Personal View site logo
Vests and arms for steadicams topic
  • 42 Replies sorted by
  • @cp_from_oz

    I am not talking about "knock-off". I am telling that it is intermediate that just stick their own badge.

  • Is there a plan to have the matching Wondlan Sled available with the leopard arm?

  • There is also a Laing M02 version which has the rare feature of an integrated tilt head and also greater flexibility with monitor positioning

    I know guys who made initial positive review with video up soon and he says they supply various strength springs.

  • @cp_from_oz

    Laing M02 is available on our deals now, you can PM me to get details.

    image

    image

    image

    image

    image

    image

    laing3.jpg
    573 x 498 - 40K
    laing5.jpg
    468 x 340 - 20K
    laing6.jpg
    648 x 530 - 42K
    laing4.jpg
    456 x 179 - 17K
    laing2.jpg
    599 x 463 - 44K
    laing7.jpg
    546 x 380 - 52K
  • The wondland looks great. I may have to look into getting a Leopard IV when I have some cash to burn. Does anyone know what price range these run?

  • That Laing socket block looks like a good solution regading adjustment. I hope I can get something like that for the Wondlan to make it work better.

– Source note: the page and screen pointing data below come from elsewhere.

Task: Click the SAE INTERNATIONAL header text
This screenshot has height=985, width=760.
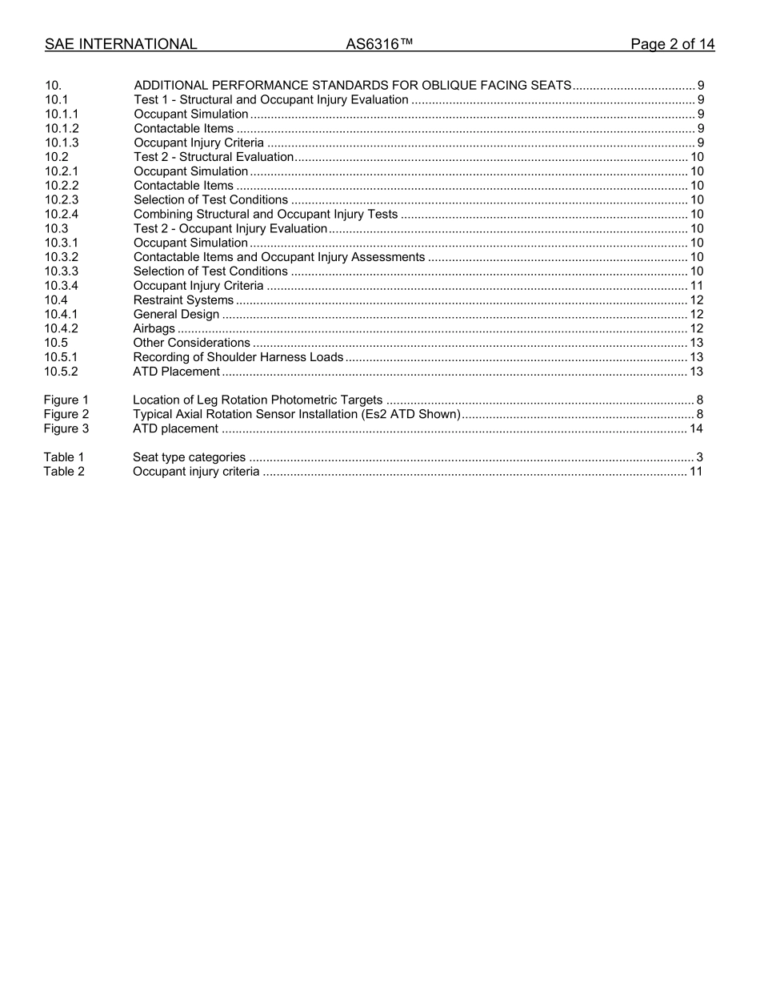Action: click(x=121, y=45)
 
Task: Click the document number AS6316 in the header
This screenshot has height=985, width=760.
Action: click(x=379, y=45)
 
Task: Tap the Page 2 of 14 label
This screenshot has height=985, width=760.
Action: click(x=672, y=45)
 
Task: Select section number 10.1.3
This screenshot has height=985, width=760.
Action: click(x=62, y=143)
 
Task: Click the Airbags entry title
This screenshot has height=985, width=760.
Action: click(x=154, y=328)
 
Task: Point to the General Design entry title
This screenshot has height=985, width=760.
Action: click(x=176, y=314)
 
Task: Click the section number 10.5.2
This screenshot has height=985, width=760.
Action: click(x=62, y=372)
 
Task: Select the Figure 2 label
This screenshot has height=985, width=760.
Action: click(x=66, y=414)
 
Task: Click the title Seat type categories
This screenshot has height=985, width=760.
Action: click(x=189, y=457)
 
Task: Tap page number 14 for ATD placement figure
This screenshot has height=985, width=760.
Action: click(x=696, y=428)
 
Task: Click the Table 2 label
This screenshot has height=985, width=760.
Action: click(x=64, y=472)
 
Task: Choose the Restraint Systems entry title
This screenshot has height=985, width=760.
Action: click(x=183, y=300)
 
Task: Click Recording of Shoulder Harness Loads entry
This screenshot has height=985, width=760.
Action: click(x=238, y=357)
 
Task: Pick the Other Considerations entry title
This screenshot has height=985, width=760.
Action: click(x=191, y=343)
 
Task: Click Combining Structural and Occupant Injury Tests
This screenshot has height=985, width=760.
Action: click(x=265, y=214)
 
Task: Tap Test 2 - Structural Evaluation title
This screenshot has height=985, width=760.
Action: click(x=214, y=157)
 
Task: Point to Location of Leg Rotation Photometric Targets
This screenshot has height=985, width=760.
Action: click(x=257, y=400)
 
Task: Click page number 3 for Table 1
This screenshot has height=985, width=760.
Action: click(x=699, y=457)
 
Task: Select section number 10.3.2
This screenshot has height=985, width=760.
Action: click(x=62, y=257)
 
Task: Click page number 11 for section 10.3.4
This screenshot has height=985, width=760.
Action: click(x=696, y=286)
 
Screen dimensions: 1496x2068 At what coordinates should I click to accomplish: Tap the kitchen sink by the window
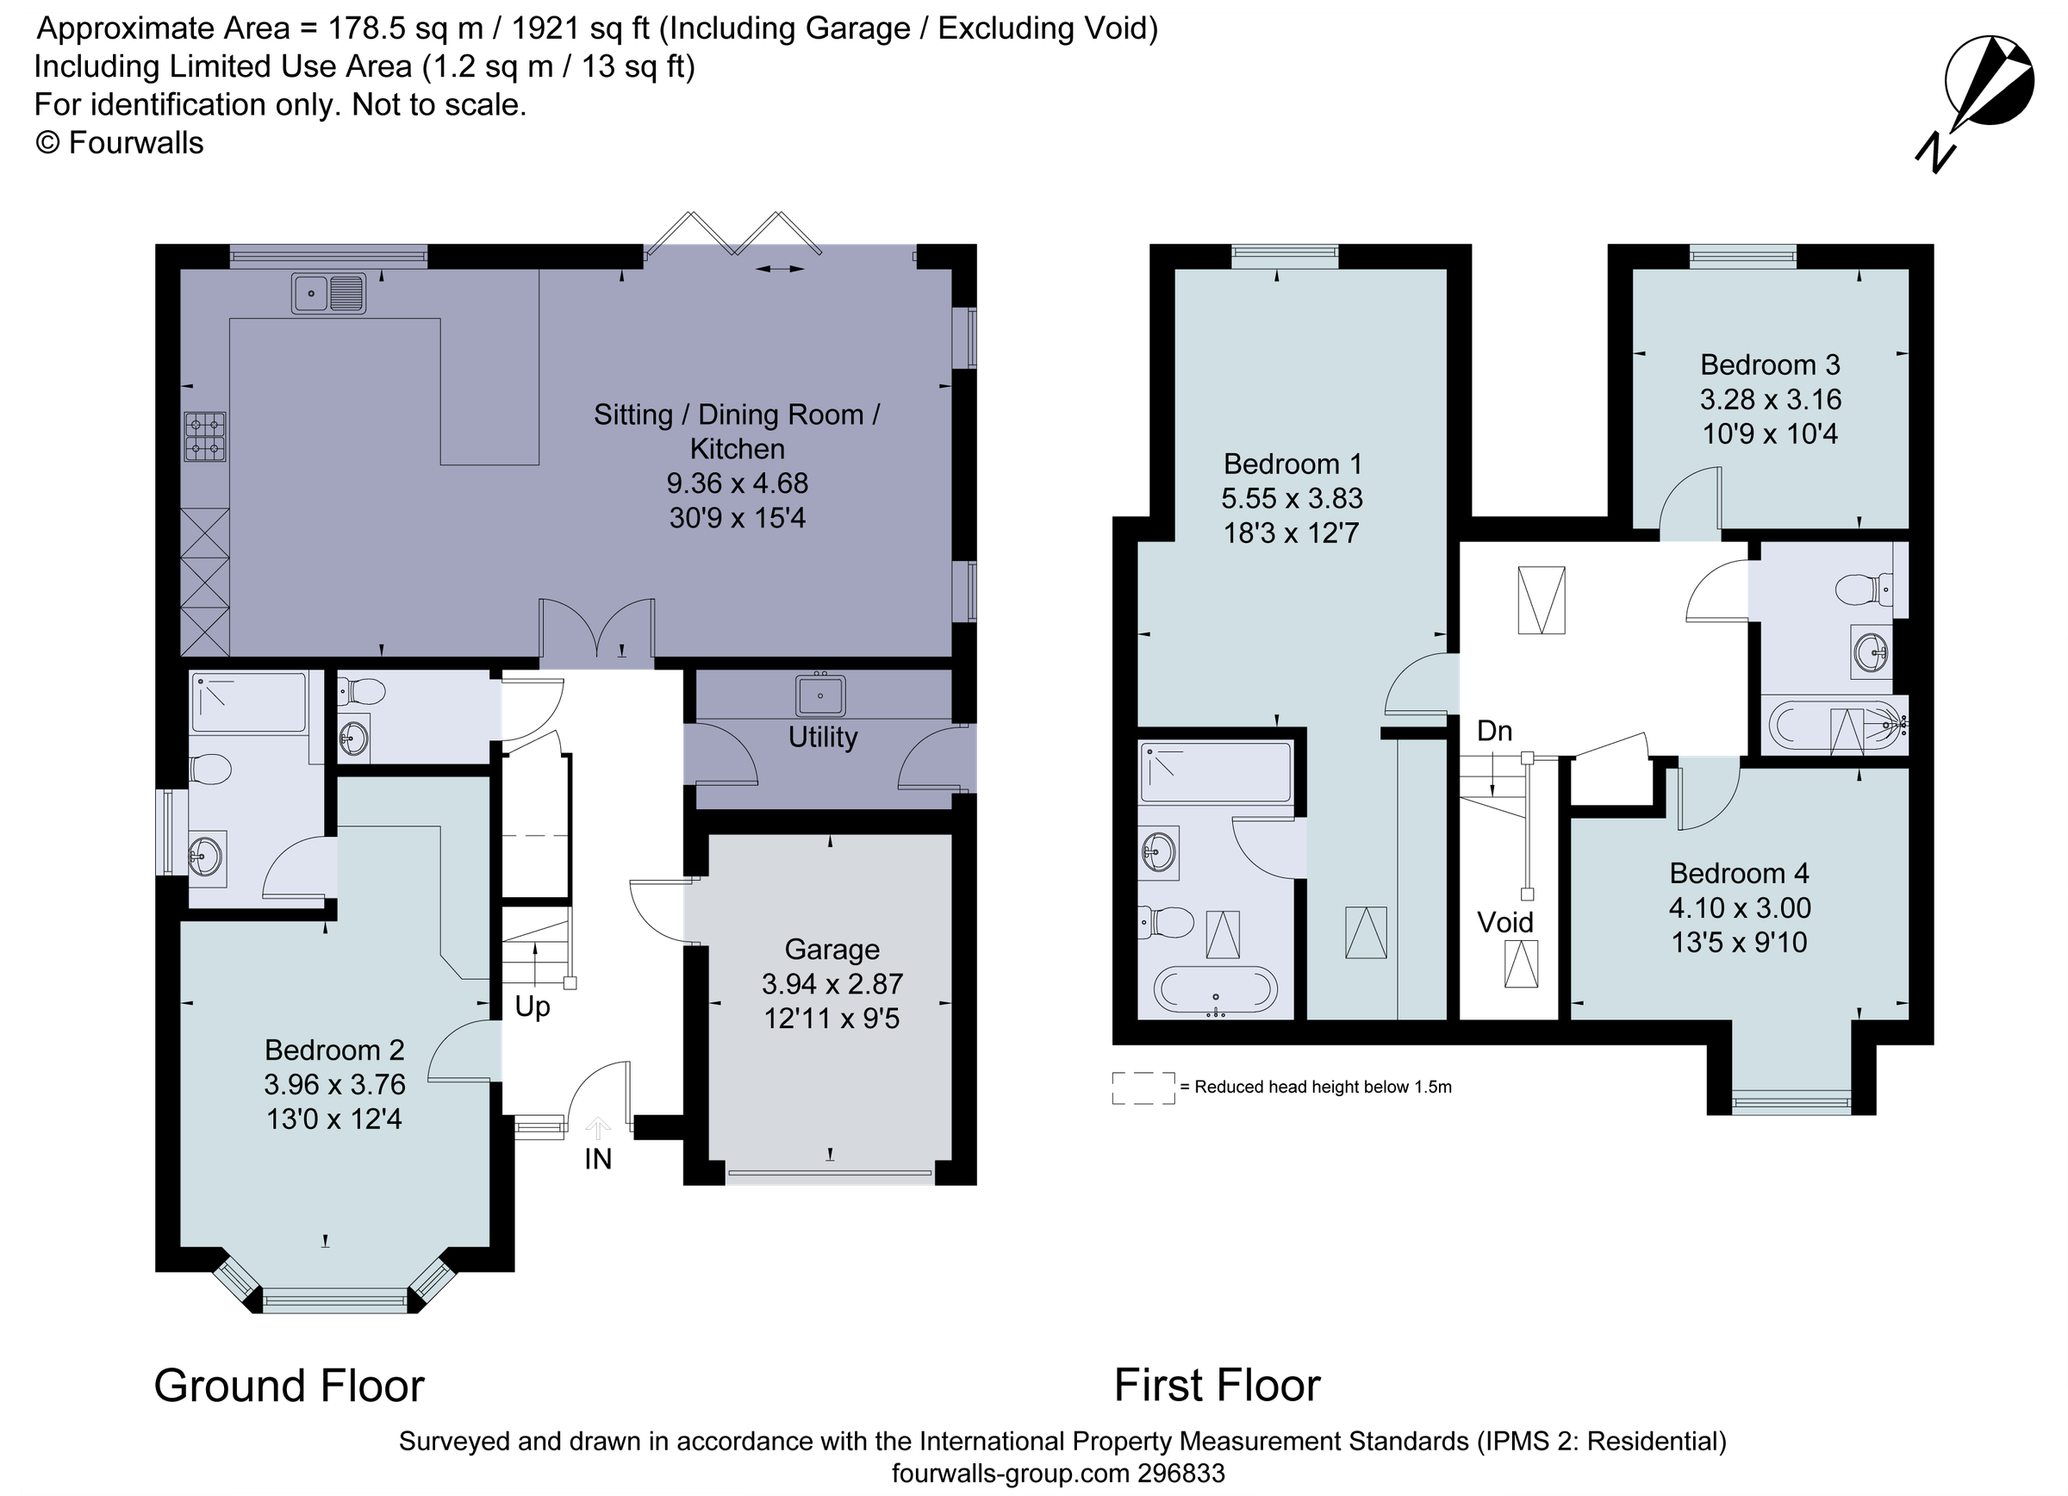(328, 294)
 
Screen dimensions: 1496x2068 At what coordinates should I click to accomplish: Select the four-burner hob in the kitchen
(205, 437)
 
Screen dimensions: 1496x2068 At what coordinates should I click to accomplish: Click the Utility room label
(822, 738)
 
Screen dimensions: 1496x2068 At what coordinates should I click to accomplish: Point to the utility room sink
(819, 695)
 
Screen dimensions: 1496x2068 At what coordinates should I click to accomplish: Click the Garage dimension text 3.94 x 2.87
(832, 983)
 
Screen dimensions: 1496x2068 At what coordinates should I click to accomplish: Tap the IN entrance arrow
(597, 1131)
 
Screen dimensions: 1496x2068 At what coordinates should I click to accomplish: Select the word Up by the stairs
(533, 1007)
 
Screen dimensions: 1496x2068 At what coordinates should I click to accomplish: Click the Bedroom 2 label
(333, 1050)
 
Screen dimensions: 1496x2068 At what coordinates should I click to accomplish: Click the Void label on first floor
(1505, 923)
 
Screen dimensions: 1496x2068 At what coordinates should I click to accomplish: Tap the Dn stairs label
(1494, 731)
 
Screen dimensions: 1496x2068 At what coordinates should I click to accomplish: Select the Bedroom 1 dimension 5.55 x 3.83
(1292, 499)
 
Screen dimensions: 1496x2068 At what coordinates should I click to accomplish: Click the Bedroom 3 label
(1770, 365)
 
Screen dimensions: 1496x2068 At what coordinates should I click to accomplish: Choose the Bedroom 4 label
(1739, 873)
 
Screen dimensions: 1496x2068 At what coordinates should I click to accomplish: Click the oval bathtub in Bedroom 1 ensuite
(1216, 989)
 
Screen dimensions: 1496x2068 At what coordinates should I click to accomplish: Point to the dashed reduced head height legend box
(1143, 1088)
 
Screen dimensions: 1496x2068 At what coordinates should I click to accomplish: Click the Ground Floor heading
(289, 1386)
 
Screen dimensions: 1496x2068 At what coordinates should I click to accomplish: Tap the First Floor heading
(1217, 1386)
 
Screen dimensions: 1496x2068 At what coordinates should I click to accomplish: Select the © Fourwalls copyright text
(120, 143)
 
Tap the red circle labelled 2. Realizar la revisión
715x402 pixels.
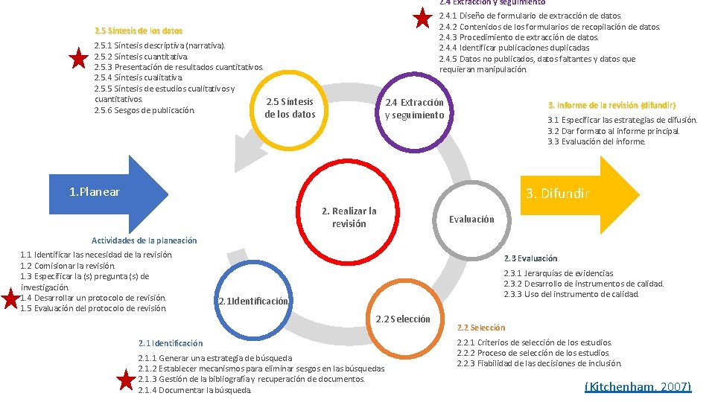[349, 217]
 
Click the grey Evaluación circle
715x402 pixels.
[471, 219]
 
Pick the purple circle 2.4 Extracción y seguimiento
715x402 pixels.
[414, 109]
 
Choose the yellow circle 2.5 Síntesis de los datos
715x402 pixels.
[290, 108]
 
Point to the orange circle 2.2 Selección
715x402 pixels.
[402, 319]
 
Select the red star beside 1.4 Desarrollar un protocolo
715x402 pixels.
[10, 299]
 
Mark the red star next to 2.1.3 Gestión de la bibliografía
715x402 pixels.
[127, 380]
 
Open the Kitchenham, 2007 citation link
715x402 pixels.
[638, 386]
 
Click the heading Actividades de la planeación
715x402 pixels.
[144, 240]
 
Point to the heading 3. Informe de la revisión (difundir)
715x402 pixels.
[611, 105]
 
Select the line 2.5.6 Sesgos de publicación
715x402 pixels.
[144, 110]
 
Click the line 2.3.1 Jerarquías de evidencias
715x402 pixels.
[559, 273]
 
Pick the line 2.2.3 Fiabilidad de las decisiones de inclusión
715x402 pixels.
[538, 363]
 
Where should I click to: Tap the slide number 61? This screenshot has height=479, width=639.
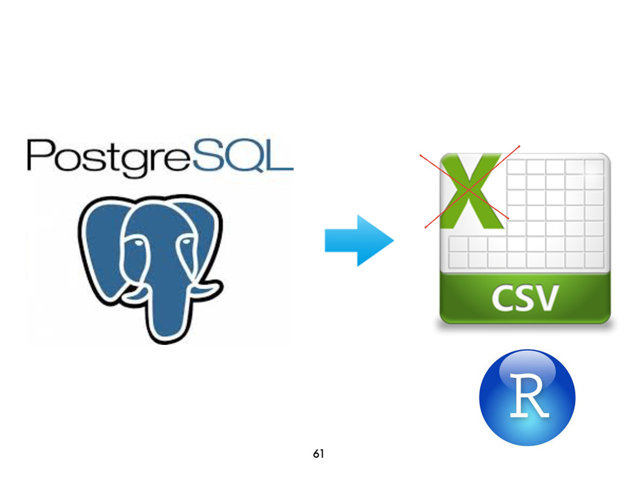[x=318, y=454]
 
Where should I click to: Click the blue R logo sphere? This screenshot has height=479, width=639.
[x=527, y=397]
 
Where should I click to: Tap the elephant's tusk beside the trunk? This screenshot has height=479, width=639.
[x=134, y=293]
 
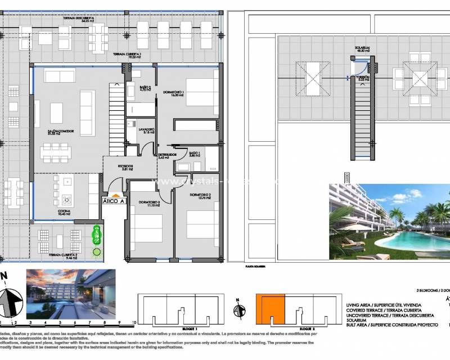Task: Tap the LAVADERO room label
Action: pyautogui.click(x=146, y=130)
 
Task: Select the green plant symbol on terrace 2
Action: pyautogui.click(x=97, y=232)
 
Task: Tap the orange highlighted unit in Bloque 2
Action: pyautogui.click(x=270, y=309)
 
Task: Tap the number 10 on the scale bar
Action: pyautogui.click(x=133, y=323)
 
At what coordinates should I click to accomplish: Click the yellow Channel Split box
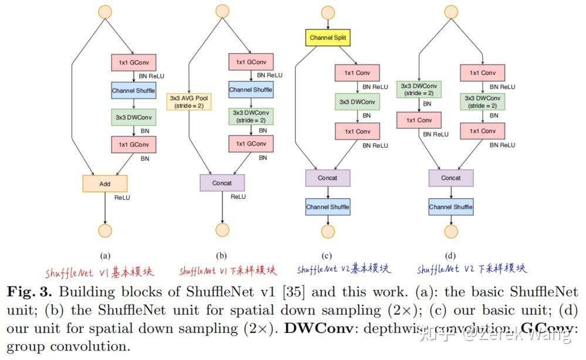[x=328, y=38]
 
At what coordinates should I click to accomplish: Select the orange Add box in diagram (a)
[x=104, y=184]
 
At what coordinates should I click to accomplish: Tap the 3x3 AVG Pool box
[x=190, y=102]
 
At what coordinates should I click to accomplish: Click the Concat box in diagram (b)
[x=222, y=183]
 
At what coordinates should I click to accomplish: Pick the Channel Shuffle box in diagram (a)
[x=133, y=91]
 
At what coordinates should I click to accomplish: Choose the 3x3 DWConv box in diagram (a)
[x=133, y=117]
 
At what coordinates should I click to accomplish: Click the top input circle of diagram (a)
[x=104, y=11]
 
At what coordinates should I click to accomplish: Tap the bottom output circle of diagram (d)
[x=450, y=231]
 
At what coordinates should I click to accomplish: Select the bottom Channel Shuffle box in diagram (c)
[x=327, y=207]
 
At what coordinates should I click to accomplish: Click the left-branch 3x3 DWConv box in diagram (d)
[x=419, y=90]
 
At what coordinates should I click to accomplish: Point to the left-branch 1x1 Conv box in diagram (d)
[x=419, y=120]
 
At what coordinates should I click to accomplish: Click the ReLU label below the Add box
[x=122, y=198]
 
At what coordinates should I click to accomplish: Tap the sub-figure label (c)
[x=327, y=255]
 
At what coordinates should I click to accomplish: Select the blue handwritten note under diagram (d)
[x=472, y=270]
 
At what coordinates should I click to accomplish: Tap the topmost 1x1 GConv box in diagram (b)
[x=250, y=62]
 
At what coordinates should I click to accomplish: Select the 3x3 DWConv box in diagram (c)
[x=357, y=102]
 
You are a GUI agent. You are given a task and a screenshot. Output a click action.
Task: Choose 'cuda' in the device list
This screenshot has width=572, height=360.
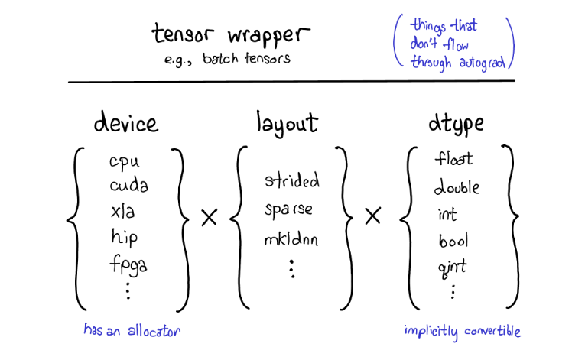[x=128, y=186]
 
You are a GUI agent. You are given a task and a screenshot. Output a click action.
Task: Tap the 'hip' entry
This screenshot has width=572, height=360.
[x=124, y=238]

  • @Tobsen As far as I can tell from various listed photos, the Laing M02 vest/arm is almost identical to the Wondlan Leopard vest/dual arm, apart from some different cutout shapes on the side and embossed lettering on top. It is hard to tell if there is any difference in metal or spring specification without having them side by side. However, the socket block attachment and adjustments on the two look essentially identical - each offering dual axis adjustment to control the "direction of fall" for the arm. Do you currently have a Wondlan Leopard dual arm? What adjustment do you think it lacks in comparison to the Laing? Or are you referring to the Wondlan single arm which I understand has just a "drop in" pin system to connect it with the vest? If you have a single-arm system, it would be interesting to hear your feedback on how the lack of "fall adjustment" has affected your shooting and/or posture!

  • @cp_from_oz I have the dual arm and it lacks the function to tilt it "away from the body" and "towards the body". Just left/right adjustment. Sorry for my poor English - no idea how to call it.

  • @cp_from_oz It does not really affect my posture and shooting since the entire system fits me very well out of the box. It just falls a tiny bit forward with heavier rigs. In that case, I would adjust it to fall a bit towards my body before locking in the cam, which is unfotunately not possible (except I am blind and have overlooked something).

  • @Tobsen Could you perhaps provide a photo of your socket block / arm connection? I am having difficulty working out what model you have and how it adjusts.

    The Wondlan dual arm vest that I have seen (basically identical to the Laing M02 vest) has two screws with round black knobs facing forward (one above the other) on the silver "female socket block" part of the vest. The male socket block section is inserted beside these screws, and then the screws are tightened to lock in the socket block. You can adjust one screw tighter than the other to affect whether the socket block tilts slightly forward or backward, which means the arm will fall away or fall towards you. There are also two black dials set into the male socket block section that adjust the "left to right" fall of the arm.

  • @cp_from_oz Just check page 1 - there I posted the socket block and how diffiult it is to adjust the left/tight balance.

  • @Tobsen OK ... check the black dials that are set into the silver part of the male socket block. Adjusting these dials should cause the two pins (called "rod ends") to move independently horizontally in and out of the block. This angle adjusts the "left to right fall" of the arm. You should be able to adjust the dials easily when the arm is loaded, but you may find it easier to check when the arm is unloaded. In the Steadicam Operator's Handbook (by Jerry Holway) they recommend to have the bottom pin all the way in, then back it off 1/8 of a turn. The top pin should be all the way in and then backed off about three turns. Then adjust the top pin either way to fine tune. (This is a good starting position for Steadicam brand systems, and should be similar for Wondlan). If your dials do not move the pins, you may have a faulty unit.

  • @cp_from_oz. That is what I thought when I bought it, but the black dials just lock the screws. They cannot move the pins since those are connected to each other through a vertical pin. You need to unscrew the vertical pin (like I did in the photos) in order to turn them. Believe me, I tried - that is the only way.

  • Whats a good Steadicam with vest and arm for something like a ursa mini , or even a little larger original alexa, so up to 20 pounds..anything good 1000$ and under?

  • http://www.personal-view.com/deals/stabilizers-steadicams-gimbals/laing

    Laing is really cheapest among things that are made for real work.

    For larger cameras and lenses they have M35, M50 is out of stock as I know.

  • Ok thanks appreciate the input

  • I am in the process of moving to my ag-3da1 for projects. And a Sony f3. Due to their larger sizes I can only use 2000$ came tv prodigy. So I am looking at stabilizers now. About 5-6 kg weight of camera + recorder. Is laing m30s still the best option?

    Also any issues with 3d footage using stabilizers?